## Text excerpt
------------

Sixty years ago this month, Harper’s Bazaar unveiled the magazine’s April 1965 issue, a special edition guest-edited by the photographer Richard Avedon. Featuring British supermodel Jean Shrimpton on the cover, the issue—dubbed “a partial passport to the off-beat side of Now”—offered a kaleidoscopic exploration of people and ideas who were shaping the era: pop stars like Paul McCartney and Bob Dylan; literary lions like James Baldwin, Renata Adler, and Tom Wolfe; artists such as Jasper Johns and Roy Lichtenstein; the “Youthquake” Londoners who were spurring a revolution in fashion; musings on the space race, miniskirts, and the burgeoning counterculture; Donyale Luna, the first Black model to appear on the cover of Bazaar; even a 17-year-old Kareem Abdul-Jabbar.
For decades, the April 1965 issue has been an obsession in fashion circles; copies are rare and coveted, especially the very limited number with a lenticular patch on the cover that makes it appear as if Shrimpton’s eye is winking. The story of how Shrimpton came to be wearing what is often described as a hot-pink space helmet is also one filled with intrigue. At various times, numerous people involved with the shoot—Bazaar co–art directors Ruth Ansel and Bea Feitler, fashion editor China Machado, and even Avedon—have recounted its genesis, in bits and pieces. In the magazine, “the nouveau space helmet in heavenly pink” is credited to New York milliner Mr. John, a.k.a. John P. John, who did Vivien Leigh’s hats for Gone With the Wind (1939). Except it’s not actually a helmet at all, but rather a piece of Day-Glo poster board cut into the shape of one, by some accounts, to cover up a hat that Shrimpton was wearing (and that Avedon reportedly hated).
Avedon oversaw the April 1965 issue to mark his 20th year at Bazaar, where he got his start in the mid-1940s under the watchful eye of vaunted art director Alexey Brodovitch. His first assignment for the magazine was for Junior Bazaar, an in-book supplement geared toward teens. He was just 21 at the time, fresh off a stint in the Merchant Marine. “I want to be a fireman when I grow up,” he proclaimed in the Editor’s Guest Book section of the issue in which he made his debut. But his singular eye (and sense of humor) was already very much in evidence.
Avedon envisioned the April 1965 issue as a paean to the rising tides of youth culture and social revolution that were upending old barriers and boundaries and ways of seeing and thinking in the mid-1960s. In the design of the issue, Ansel and Feitler disposed of the regular rhythms of the magazine in favor of a more free-flowing approach that reflected the content, which tapped into the raging torrent of mass-mediated images and ideas sweeping through the world at a moment not unlike our current one, when the future seemed to have arrived but what it all portended was still very much an open question. For the cover story, Avedon photographed Shrimpton—a “young English bundle of fire who personifies what’s happening all over (or ought to be),” as Bazaar described her—in an actual NASA space suit, a key image in the articulation of that concept.
Set against the backdrop of the civil-rights and women’s movements, the specter of nuclear threat, the worsening conflict in Vietnam, the attendant pushes for protest and peace, the fallout from President John F. Kennedy’s assassination and the end of Camelot, the growing distrust in governments and institutions, and the profound wave of technological advances and scientific discoveries that were transforming people’s lives, the April 1965 issue became a flashpoint for it all. It arrived at a time of extraordinary progress, crushing setbacks, and profound uncertainty—and a period of reckonings about who we are and what we want that would ultimately light the way forward.

------------

## What this exercise asks
1. Answer these questions from the article on Harper's Bazaar's April 1965 issue:
(a) Which milliner does the magazine credit with the "space helmet"?
(b) How old was Avedon when he got his first assignment for the magazine?
(c) What did Avedon photograph Shrimpton wearing for the cover story?
2. Echo the passage of the article on Harper's Bazaar's April 1965 issue that opens with the words containing "Avedon oversaw the" and closes with "much in evidence.".

## Listed entries
------------

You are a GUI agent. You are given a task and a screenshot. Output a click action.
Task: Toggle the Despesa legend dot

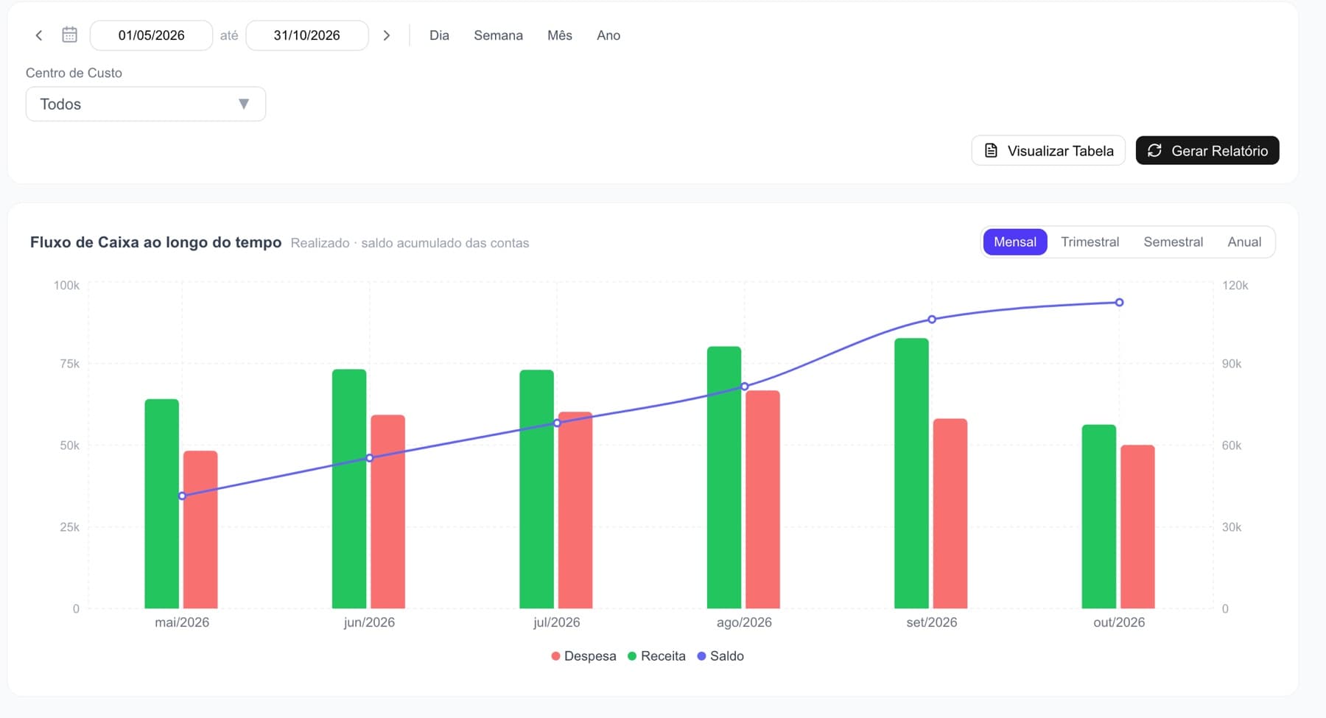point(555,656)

------------

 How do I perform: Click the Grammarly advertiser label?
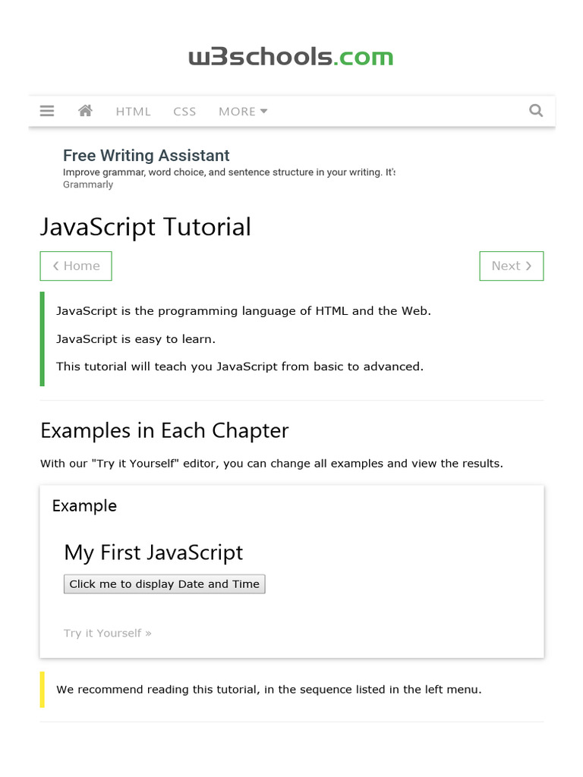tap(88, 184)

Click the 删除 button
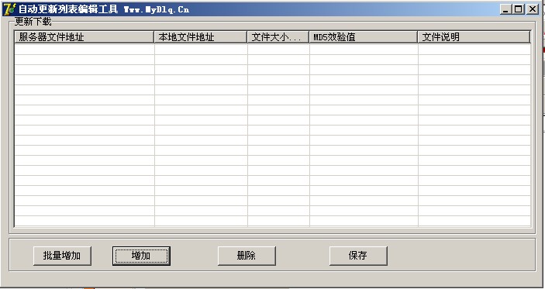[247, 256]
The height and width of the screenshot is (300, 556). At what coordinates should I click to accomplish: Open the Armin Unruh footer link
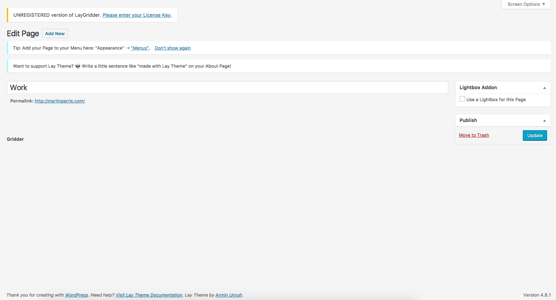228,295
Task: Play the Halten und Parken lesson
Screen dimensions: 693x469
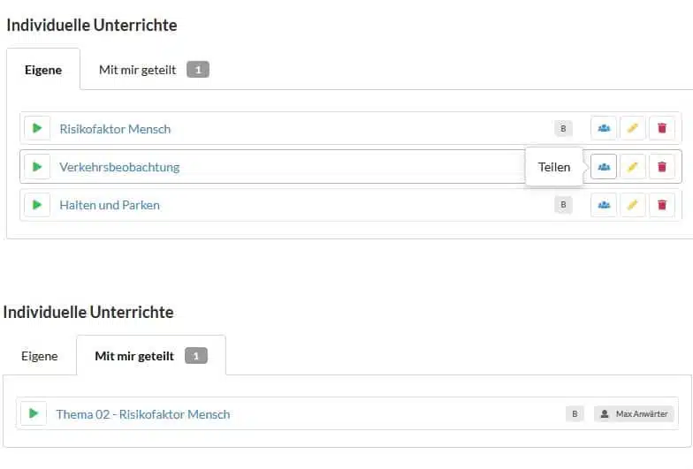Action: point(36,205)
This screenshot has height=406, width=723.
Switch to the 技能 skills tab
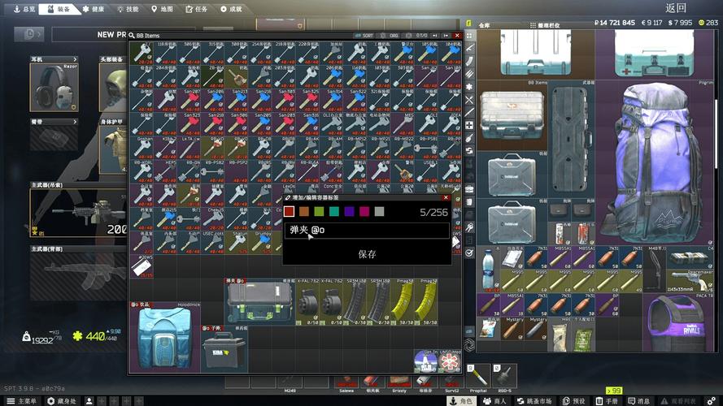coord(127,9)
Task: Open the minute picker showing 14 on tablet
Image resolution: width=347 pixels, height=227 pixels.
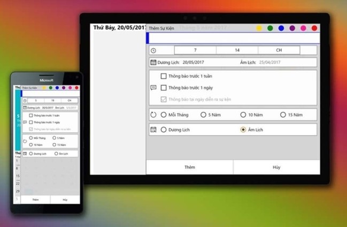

------------

## Results of the tasks
1.
(a) Mr. John, a.k.a. John P. John, a New York milliner.
(b) 21.
(c) An actual NASA space suit.

2.
Avedon oversaw the April 1965 issue to mark his 20th year at Bazaar, where he got his start in the mid-1940s under the watchful eye of vaunted art director Alexey Brodovitch. His first assignment for the magazine was for Junior Bazaar, an in-book supplement geared toward teens. He was just 21 at the time, fresh off a stint in the Merchant Marine. “I want to be a fireman when I grow up,” he proclaimed in the Editor’s Guest Book section of the issue in which he made his debut. But his singular eye (and sense of humor) was already very much in evidence.